Коротко процесс возникновения двух филиппинских версий можно представить точно таким, каковой имел место при создании Библии, поделившей целый миф о потопе на «содомский» и «вселенский» варианты. Тот же миф, известный целиком в Китае, попав на Филиппины, был поделен между тагалами и ифугао. К первым отошла «содомская» часть, посвященная обстоятельствам гибели допотопных греховодников и стала сказкой Тамариндового озера, а ко второй — последующая «вселенская» история обновленного человечества и жертвоприношения И гона — ипостаси китайского Гун-Гуна, прототипом которых является все тот же рефаимский царь Ог.

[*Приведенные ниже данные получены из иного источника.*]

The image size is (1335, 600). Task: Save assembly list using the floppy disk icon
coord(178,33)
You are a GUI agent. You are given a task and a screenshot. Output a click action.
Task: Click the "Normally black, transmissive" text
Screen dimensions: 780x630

Для полноты картины приведу еще одну, китайскую же, версию мифа о потопе. Рассказывали, что в некой стране одной беременной женщине явилось во сне божество и посоветовало, не оборачиваясь, уйти из деревни, когда по реке проплывет деревянная ступка для риса. Женщина послушалась, сама ушла и увела часть соседей. Но оказавшись за рекой, она не выдержала и обернулась — все пространство позади было залито водой. В испуге она подняла руки и сразу превратилась в тутовое дерево. После потопа в дупле дерева нашли ребенка, ставшего позднее знаменитым мудрецом.